───── EXTRACT TO READ ─────

Multiple validation datasets can be specified, optionally with a name, --validation-gt /path/to/gt.tsv
difficult=/another/path/some-gt.tsv would use two validation sets. When no name is specified, the name of the ground
truth file and its parent directory is used. In the previous example the two sets would have the names: to/gt and
difficult.
The best checkpoints are determined by the average across all validation sets.
In order to know which characters are available to the model, the --chars option needs to be the path to a TSV file
with a list of characters, where each character is on a new line. It is a TSV file because that allows to have multiple
columns, where the first column is the character and any additional column will be ignored, which can be useful when
storing statistics of the occurring characters within the dataset in the additional columns. A simple text file with
just the characters, each on its own line, works just as well.
Modern GPUs contain Tensor Cores (starting from V100 and RTX series) which enable mixed precision calculation, using optimised fp16 operations while still keeping the fp32 weights and therefore precision.
It can be enabled by setting the --fp16 flag.
Other GPUs without Tensor Cores do not benefit from using mixed precision since they only do fp32 operations and you may find it even becoming slower.
The --ema flag enables the Exponential Moving Average (EMA) of the model parameters, which helps stabilise the final
model and is recommend to always use.
For all options see python train.py --help.
Training a Character Query Transformer
Most of the default values are set for the character queries, so only a few additional arguments are needed besides specifying the datasets.
sh
python train.py \
--name character-queries-iam-and-vnondb \
--gt-train data/converted/combined-iam-vnondb/train.tsv \
--gt-validation \
IAM_Validation=data/converted/iam/testset_v_segmented.tsv \
VNONDB_Validation=data/converted/vnondb/InkData_word_validation_segmented.tsv \
--chars data/converted/combined-iam-vnondb/chars.tsv \
-b $BATCH_SIZE \
--fp16 \
--ema \
--features-normalise
Training an LSTM
For the LSTM more options need to be changed.

───── DATA BLOCK ─────

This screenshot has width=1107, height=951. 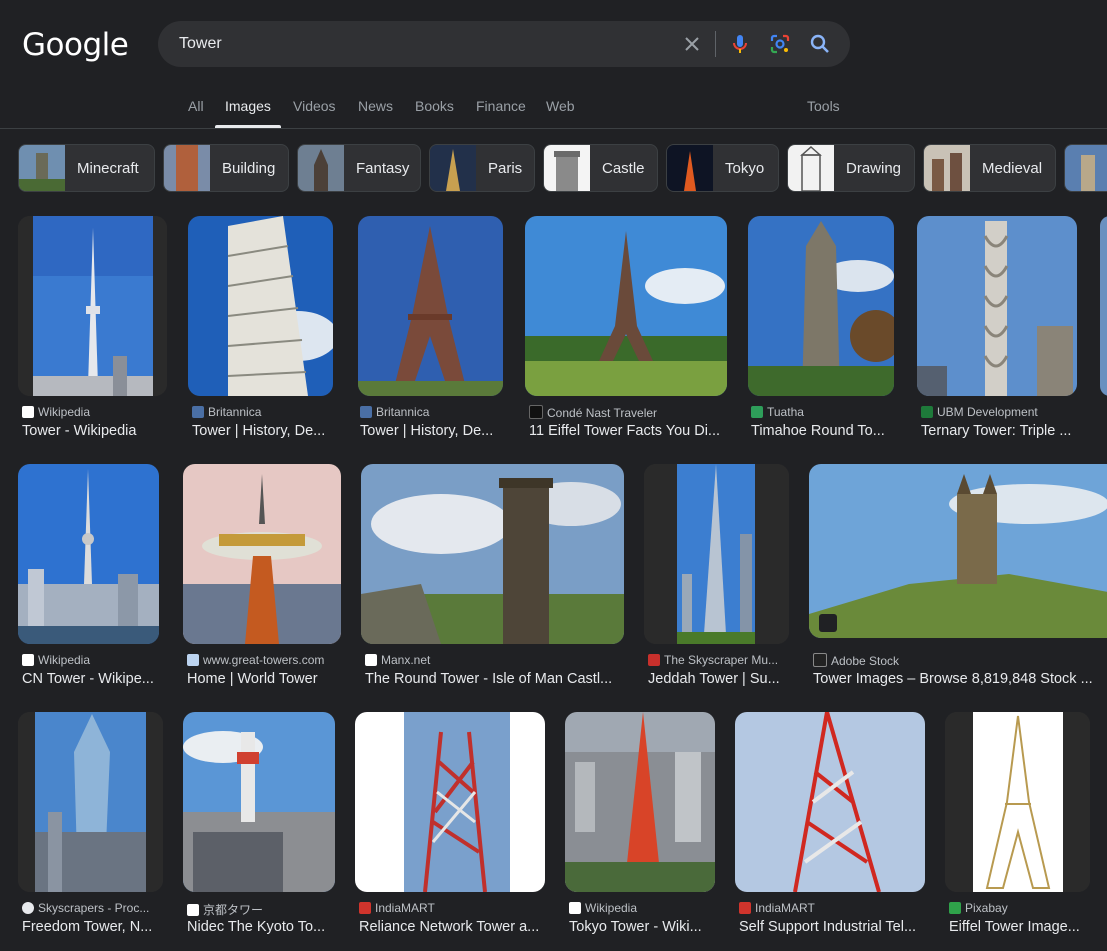 What do you see at coordinates (248, 106) in the screenshot?
I see `tab-images: Images` at bounding box center [248, 106].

─────

PROBLEMS TO WORK ON »
1. In the training guide, rewrite the passage between "It can be enabled" and "specifying the datasets.", inclusive, replacing "Tensor Cores" with "tensor units".
2. According to the training guide, how are the best checkpoints determined?

WRITTEN ANSWERS »
1.
It can be enabled by setting the --fp16 flag.
Other GPUs without tensor units do not benefit from using mixed precision since they only do fp32 operations and you may find it even becoming slower.
The --ema flag enables the Exponential Moving Average (EMA) of the model parameters, which helps stabilise the final
model and is recommend to always use.
For all options see python train.py --help.
Training a Character Query Transformer
Most of the default values are set for the character queries, so only a few additional arguments are needed besides specifying the datasets.

2. By the average across all validation sets.